§ **Challenge**: Lay out the lines of the listing as a numbered list, from the line with "This screenshot has height=579, width=1080." up to and including the line with "point(672,800)", leaving out blank lines.

# Given records start

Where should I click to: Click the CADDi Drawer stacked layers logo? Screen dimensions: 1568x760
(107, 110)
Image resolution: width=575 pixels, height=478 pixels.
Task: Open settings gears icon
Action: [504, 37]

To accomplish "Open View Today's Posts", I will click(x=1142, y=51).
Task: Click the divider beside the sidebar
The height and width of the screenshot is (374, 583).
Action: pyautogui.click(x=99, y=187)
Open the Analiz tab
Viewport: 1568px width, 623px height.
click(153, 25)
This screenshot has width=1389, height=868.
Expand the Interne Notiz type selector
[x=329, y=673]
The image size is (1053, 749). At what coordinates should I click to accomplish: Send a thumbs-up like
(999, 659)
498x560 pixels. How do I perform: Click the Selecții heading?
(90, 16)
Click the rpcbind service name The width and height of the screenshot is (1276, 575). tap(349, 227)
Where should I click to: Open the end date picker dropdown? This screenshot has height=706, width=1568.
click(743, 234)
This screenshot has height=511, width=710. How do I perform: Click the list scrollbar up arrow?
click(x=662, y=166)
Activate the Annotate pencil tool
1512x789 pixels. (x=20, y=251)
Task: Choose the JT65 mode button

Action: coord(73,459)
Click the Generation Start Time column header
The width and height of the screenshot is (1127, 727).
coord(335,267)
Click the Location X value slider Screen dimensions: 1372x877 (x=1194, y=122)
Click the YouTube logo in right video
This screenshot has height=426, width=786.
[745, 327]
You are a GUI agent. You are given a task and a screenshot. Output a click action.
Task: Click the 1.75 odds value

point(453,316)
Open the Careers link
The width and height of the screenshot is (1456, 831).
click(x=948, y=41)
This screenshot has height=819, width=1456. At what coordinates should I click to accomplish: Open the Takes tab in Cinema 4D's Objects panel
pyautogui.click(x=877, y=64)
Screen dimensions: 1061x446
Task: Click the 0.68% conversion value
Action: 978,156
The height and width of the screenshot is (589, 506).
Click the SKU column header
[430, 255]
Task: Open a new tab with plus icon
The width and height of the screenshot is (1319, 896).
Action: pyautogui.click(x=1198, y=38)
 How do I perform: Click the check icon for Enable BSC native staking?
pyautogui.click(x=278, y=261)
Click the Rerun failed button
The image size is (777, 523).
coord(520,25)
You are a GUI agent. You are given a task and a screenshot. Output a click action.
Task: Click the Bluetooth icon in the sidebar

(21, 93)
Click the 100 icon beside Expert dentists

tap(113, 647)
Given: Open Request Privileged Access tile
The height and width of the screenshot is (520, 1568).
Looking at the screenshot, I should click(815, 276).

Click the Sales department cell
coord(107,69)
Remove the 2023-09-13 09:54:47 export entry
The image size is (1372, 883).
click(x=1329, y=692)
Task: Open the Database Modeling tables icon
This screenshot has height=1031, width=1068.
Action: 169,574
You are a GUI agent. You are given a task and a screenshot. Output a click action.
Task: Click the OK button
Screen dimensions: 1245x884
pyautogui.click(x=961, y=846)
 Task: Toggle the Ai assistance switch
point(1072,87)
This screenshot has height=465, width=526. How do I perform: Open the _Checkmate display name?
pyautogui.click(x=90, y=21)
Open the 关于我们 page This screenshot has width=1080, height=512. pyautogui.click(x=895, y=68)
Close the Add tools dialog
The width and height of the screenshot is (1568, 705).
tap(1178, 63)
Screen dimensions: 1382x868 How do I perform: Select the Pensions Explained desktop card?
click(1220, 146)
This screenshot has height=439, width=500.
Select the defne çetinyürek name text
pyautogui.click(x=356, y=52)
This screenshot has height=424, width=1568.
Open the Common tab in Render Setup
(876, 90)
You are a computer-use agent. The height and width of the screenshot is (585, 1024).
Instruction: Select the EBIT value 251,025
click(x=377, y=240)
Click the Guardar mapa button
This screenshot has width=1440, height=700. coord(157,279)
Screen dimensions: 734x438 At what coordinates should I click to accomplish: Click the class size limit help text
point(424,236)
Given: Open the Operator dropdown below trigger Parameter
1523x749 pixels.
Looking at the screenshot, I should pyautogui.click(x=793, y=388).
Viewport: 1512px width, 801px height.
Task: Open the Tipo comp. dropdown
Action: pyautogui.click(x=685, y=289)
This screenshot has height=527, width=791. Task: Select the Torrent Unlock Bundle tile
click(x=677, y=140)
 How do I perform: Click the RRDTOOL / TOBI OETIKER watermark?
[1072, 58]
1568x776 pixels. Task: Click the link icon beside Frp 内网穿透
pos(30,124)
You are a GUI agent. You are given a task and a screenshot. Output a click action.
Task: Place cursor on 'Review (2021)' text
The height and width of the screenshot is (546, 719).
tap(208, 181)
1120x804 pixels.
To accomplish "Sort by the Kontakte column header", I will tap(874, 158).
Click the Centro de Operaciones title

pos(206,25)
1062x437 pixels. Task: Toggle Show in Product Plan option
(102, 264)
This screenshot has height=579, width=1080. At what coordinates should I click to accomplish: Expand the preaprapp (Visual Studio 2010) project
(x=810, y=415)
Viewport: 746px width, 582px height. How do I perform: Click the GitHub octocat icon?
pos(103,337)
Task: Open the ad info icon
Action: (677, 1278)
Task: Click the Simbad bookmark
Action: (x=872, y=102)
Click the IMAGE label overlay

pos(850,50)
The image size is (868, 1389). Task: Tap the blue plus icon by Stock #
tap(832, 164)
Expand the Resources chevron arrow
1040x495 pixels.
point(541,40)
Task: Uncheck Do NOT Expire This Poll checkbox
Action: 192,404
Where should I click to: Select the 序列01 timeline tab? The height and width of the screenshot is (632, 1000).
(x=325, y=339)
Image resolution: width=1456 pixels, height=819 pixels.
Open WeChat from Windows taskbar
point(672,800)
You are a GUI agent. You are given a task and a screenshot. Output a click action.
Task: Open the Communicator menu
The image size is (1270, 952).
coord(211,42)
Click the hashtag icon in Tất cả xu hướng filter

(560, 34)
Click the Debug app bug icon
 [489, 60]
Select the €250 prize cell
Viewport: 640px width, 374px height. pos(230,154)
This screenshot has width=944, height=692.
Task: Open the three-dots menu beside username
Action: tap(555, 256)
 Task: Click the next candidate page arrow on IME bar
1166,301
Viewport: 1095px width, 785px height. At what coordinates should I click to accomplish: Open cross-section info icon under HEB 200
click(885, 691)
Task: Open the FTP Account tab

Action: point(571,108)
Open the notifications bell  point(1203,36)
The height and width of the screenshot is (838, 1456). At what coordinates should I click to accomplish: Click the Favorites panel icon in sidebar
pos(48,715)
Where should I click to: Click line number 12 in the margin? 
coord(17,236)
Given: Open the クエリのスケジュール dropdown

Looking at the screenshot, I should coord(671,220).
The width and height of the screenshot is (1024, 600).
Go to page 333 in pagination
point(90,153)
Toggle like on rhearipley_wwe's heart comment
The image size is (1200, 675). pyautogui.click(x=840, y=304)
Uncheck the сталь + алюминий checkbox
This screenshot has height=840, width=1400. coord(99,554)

# Given records end

§ **Answer to the task**:
1. This screenshot has height=579, width=1080. At what coordinates should I click to accomplish: Expand the preaprapp (Visual Studio 2010) project
2. (x=810, y=415)
3. Viewport: 746px width, 582px height. How do I perform: Click the GitHub octocat icon?
4. pos(103,337)
5. Task: Open the ad info icon
6. Action: (677, 1278)
7. Task: Click the Simbad bookmark
8. Action: (x=872, y=102)
9. Click the IMAGE label overlay
10. pos(850,50)
11. The image size is (868, 1389). Task: Tap the blue plus icon by Stock #
12. tap(832, 164)
13. Expand the Resources chevron arrow
14. 1040x495 pixels.
15. point(541,40)
16. Task: Uncheck Do NOT Expire This Poll checkbox
17. Action: 192,404
18. Where should I click to: Select the 序列01 timeline tab? The height and width of the screenshot is (632, 1000).
19. (x=325, y=339)
20. Image resolution: width=1456 pixels, height=819 pixels.
21. Open WeChat from Windows taskbar
22. point(672,800)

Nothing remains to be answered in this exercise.